I Painted a Wall When I Was Three (1973-1977)
Beginning in 1970 in East Carolina University’s School of Art, I studied under some fine teachers. Those that I remember most were Ed Reep, Elizabeth Ross, Paul Hartley, and Ray Elmore. My first studio art class featured a WWII vet artist, in his 50s, who was the most joyous, demanding, scary, room-filling human being I’ve ever encountered. Edward Arnold Reep (1918-2013) was to be my biggest challenge- a truly grand human being addressing this 18-year-old’s grandiosity. Over two degrees (BFA ‘75/MFA ’78) Ed became The Mentor, and, over a lifetime, a great friend. His teaching, over 40 years, overlapped my 40 years in higher education by about 8 years; that’s a continuity I honor and claim- an eight-decade continuity that continues, in our students, and theirs- a legacy.

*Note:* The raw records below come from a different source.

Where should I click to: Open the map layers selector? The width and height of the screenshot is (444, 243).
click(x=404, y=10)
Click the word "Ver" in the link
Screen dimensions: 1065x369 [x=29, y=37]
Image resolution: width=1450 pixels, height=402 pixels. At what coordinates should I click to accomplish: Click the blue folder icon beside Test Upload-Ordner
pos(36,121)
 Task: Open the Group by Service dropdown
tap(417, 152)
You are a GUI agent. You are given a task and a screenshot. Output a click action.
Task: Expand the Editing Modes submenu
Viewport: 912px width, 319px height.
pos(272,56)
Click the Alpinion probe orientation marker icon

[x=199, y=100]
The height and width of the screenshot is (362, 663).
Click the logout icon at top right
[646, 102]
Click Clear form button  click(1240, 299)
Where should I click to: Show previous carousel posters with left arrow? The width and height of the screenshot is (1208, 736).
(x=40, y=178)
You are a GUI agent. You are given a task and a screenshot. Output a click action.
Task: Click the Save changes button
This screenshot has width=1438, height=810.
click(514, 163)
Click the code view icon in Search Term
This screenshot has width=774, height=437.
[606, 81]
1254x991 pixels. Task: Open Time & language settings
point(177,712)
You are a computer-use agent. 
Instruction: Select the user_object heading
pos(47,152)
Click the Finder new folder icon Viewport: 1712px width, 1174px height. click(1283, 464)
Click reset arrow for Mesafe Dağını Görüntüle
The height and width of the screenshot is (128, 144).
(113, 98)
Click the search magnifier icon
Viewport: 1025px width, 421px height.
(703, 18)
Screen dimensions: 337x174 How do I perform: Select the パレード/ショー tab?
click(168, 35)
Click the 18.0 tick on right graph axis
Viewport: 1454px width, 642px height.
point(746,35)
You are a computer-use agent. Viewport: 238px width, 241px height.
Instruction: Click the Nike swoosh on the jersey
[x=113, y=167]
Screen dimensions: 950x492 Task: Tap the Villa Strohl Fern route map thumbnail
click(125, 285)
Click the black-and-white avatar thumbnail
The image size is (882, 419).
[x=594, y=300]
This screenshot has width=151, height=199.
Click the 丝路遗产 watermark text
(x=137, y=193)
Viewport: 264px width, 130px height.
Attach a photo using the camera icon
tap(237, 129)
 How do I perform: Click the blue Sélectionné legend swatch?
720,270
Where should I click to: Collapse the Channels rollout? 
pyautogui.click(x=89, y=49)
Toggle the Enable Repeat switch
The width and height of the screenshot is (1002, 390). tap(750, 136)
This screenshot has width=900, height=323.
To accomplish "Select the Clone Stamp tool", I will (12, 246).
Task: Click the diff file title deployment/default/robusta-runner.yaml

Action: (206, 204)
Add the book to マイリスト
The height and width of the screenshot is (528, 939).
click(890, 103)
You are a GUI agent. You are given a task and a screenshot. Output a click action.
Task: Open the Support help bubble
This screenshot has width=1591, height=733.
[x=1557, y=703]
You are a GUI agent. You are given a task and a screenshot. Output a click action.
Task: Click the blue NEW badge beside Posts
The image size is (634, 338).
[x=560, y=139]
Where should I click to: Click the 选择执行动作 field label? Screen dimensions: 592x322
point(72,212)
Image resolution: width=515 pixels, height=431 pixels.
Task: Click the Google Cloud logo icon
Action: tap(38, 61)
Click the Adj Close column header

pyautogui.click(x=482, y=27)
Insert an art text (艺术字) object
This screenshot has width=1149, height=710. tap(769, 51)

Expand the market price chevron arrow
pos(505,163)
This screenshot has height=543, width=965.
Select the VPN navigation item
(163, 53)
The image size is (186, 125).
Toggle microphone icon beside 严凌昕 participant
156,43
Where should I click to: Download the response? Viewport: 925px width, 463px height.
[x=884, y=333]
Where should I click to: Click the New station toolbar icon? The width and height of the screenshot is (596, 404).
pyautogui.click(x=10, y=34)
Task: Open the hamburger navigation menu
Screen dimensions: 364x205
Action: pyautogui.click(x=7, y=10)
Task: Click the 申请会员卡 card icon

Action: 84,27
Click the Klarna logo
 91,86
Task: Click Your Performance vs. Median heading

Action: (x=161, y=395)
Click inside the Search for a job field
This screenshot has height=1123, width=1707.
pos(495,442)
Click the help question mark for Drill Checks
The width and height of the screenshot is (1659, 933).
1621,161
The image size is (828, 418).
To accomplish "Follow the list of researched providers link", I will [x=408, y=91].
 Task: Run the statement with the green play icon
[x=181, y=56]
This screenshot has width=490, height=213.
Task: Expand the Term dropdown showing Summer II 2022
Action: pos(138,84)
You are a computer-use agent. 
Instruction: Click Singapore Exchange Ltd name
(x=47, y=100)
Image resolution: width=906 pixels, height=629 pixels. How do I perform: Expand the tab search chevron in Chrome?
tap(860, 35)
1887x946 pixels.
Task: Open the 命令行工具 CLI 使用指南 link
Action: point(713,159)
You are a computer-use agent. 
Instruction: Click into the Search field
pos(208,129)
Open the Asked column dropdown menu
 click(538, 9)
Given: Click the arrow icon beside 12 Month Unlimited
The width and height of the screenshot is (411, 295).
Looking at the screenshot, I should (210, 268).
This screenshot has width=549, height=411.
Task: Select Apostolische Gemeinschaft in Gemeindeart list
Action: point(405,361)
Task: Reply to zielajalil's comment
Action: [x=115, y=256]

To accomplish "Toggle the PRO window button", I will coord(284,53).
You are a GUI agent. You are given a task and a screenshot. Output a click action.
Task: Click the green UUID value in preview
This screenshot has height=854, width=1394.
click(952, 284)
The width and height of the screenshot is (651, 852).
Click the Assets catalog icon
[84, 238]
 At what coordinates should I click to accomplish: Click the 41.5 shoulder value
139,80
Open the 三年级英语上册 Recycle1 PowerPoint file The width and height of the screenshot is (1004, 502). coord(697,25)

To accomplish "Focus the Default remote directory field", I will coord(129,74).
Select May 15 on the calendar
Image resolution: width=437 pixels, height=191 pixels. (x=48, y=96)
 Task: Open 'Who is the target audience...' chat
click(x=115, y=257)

The work created in college shows experimentation with mixed media and watermedia. I risked extravagantly and failed foolishly and frequently. “Hitting the wall” often, I’d loudly ask, “WHERE IS MY VOICE? “. One of the paintings was based on painting the exterior brick wall of my family’s house at the age of three. I thought that the sky blue on the wall would help me get through to Somewhere. It earned a spanking, while I smiled. Finally, in 1976, a passing butterfly flittered by and led to the paintings that would Voice this eternal 3-year-old. That unchosen, flutter by moment became a metaphor for my own spiritual pilgrimage through the wall, and, “Afterglow- the Life Cycle of a Butterfly” emerged as an MFA thesis exhibition in 1977.